CBO’s Long-Term Social Security Projections: Changes Since 2018 and Comparisons With the Social Security Trustees’ Projections
Report
In June 2019, CBO updated its long-term budget projections, including projections of the Social Security system’s finances. CBO compares those projections with its 2018 projections and with the Social Security trustees’ latest projections.
Each year, CBO updates its projections of the Social Security system’s finances to incorporate newly available data and methodological improvements. CBO published its latest long-term budget projections in June 2019. This report compares those with the ones CBO prepared in 2018 and with the latest projections by the Social Security trustees.
CBO’s June 2019 projections of the Social Security system’s financial outlook are similar to those it produced last year (see table below):
The projected 75-year actuarial balance, a commonly used measure of the system’s financial condition, has not changed as a percentage of gross domestic product (GDP) since last year, remaining at −1.5 percent of GDP (that is, a deficit of 1.5 percent).
As a percentage of taxable payroll, the projected 75-year actuarial balance has worsened slightly, moving from −4.4 percent to −4.6 percent.
Changes to CBO’s Projections of the 75-Year Actuarial Balance
As a Percentage of
GDP
Taxable Payroll
June 2018 Projection
-1.5
-4.4
Estimated Effects of Revisions to Factors Worsening the Actuarial Balance
Lower interest rates
*
-0.1
Change in valuation period
*
-0.1
Technical changes
-0.1
-0.3
Total
-0.1
-0.5
Estimated Effects of Revisions to Factors Improving the Actuarial Balance
Higher labor force participation rate
0.1
0.2
Lower long-run DI incidence
*
*
Smaller population
*
*
Technical changes
*
0.1
Total
0.1
0.3
Overall Change
*
-0.1
June 2019 Projection
-1.5
-4.6
That change in the system’s outlook results from several factors.

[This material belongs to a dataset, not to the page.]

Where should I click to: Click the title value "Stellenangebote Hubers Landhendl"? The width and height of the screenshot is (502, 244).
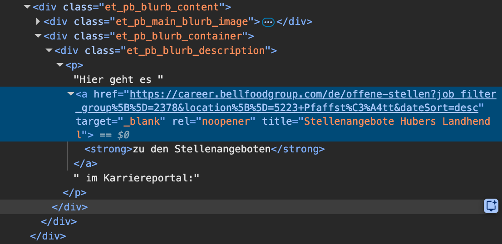[x=397, y=122]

Worsening the outlook are reduced projections of interest rates, the inclusion of another year (2093) with a relatively large difference between Social Security’s revenues and outlays, and some technical changes.

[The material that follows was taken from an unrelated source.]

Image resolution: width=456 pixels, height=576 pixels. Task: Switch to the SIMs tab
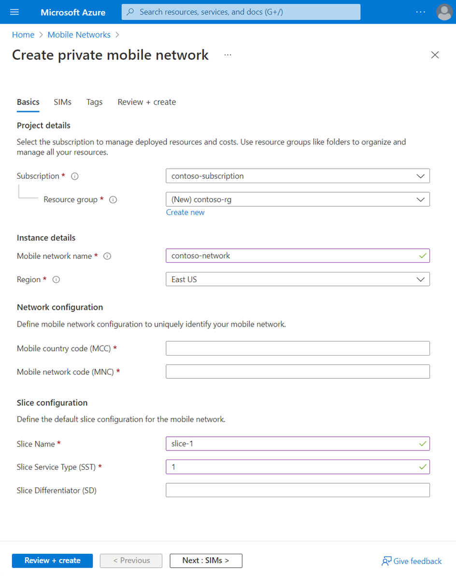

Improving the outlook are higher overall rates of projected labor force participation, lower projections of the number of workers who are awarded disability benefits, and the slightly lower projected share of the population that is age 65 or older.

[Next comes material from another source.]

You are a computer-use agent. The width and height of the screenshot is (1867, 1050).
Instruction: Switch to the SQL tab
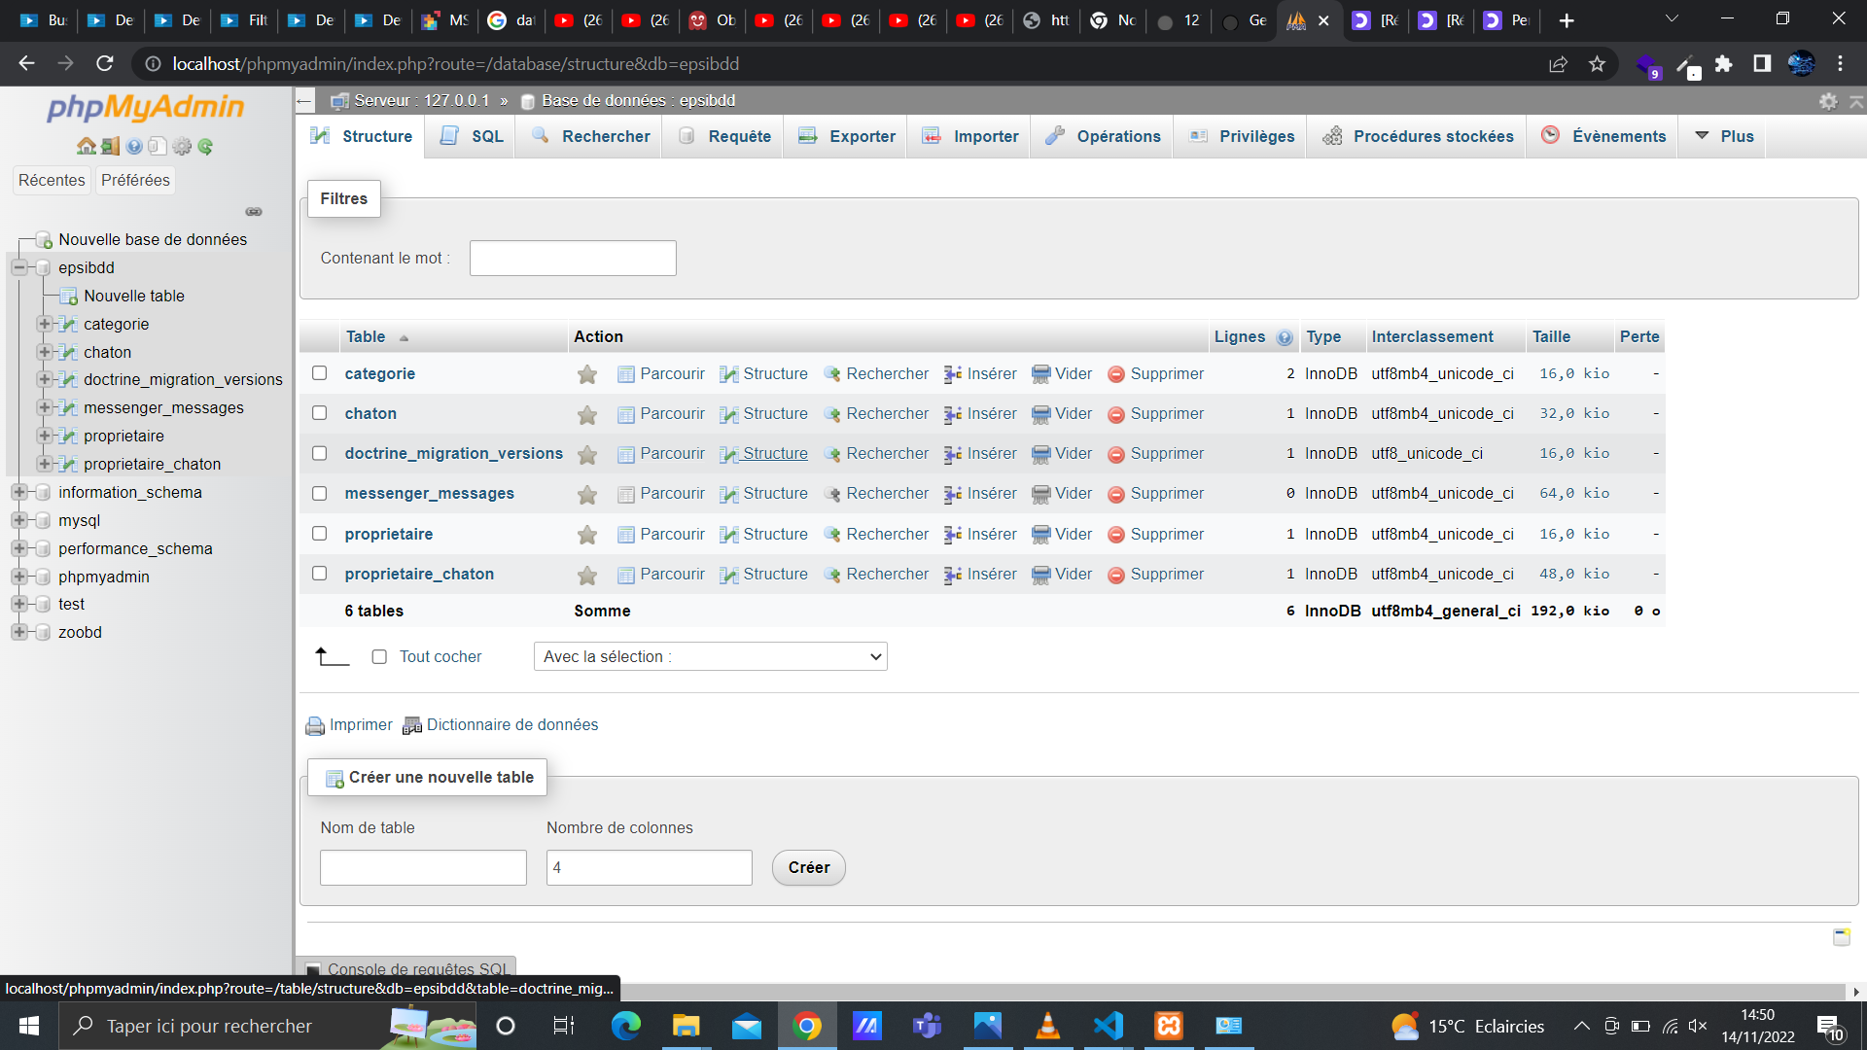[x=470, y=136]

For the 2018–2093 period, CBO projects larger deficits in Social Security’s finances than do the Social Security trustees. That difference is largely explained by CBO’s and the trustees’ different projections of several key inputs into estimates of the system’s finances: the population, components of GDP growth, earnings subject to Social Security payroll taxes, and real interest rates (that is, interest rates adjusted to remove the effects of inflation).